A conducting rod slides down between two frictionless vertical copper tracks at

Question

A conducting rod slides down between two frictionless vertical copper tracks at a constant speed of 3.8 m/s perpendicular to a 0.55-T magnetic field. The resistance of the rod and tracks is negligible. The rod maintains electrical contact with the tracks at all times and has a length of 1.2 m. A 0.67- resistor is attached between the tops of the tracks.

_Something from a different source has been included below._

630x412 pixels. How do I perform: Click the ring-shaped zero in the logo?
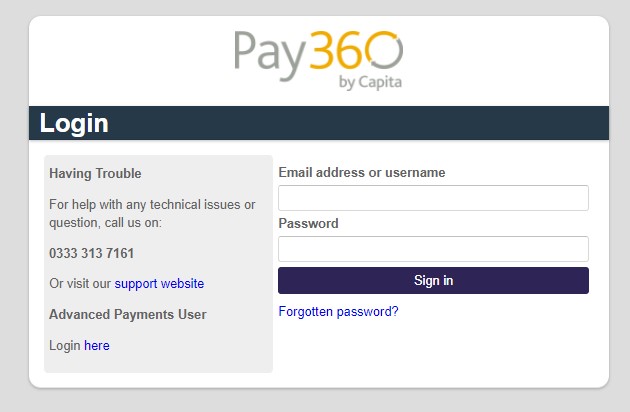coord(384,50)
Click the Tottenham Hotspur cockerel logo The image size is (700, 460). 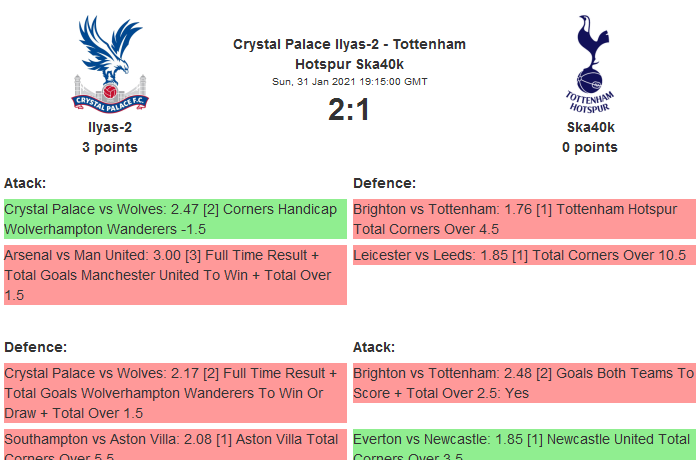pos(590,63)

(a) What is the mass of the rod?
kg

(b) Find the change in the gravitational potential energy that occurs in a time of 0.20 s.
J

(c) Find the electrical energy dissipated in the resistor in 0.20 s.
J

Additional Materials

Section 22.2

Explanation / Answer

here,

v = 3.8 m/s

B = 0.55 T

length of rod , l = 1.2 m

resistance , r = 0.67 ohm

(a)

the current in the wire , i = B*v*L /r

i = 0.55 * 3.8 * 1.2 / 0.67

i = 3.74 A

let the mass of rod be m

equating the forces

m*g = B * i * L

m * 9.8 = 0.55 * 3.74 * 1.2

m = 0.25 kg

the mass of the rod is 0.25 kg

(b)

t = 0.2 s

change in gravitational potential , PE = m * g * ( v*t)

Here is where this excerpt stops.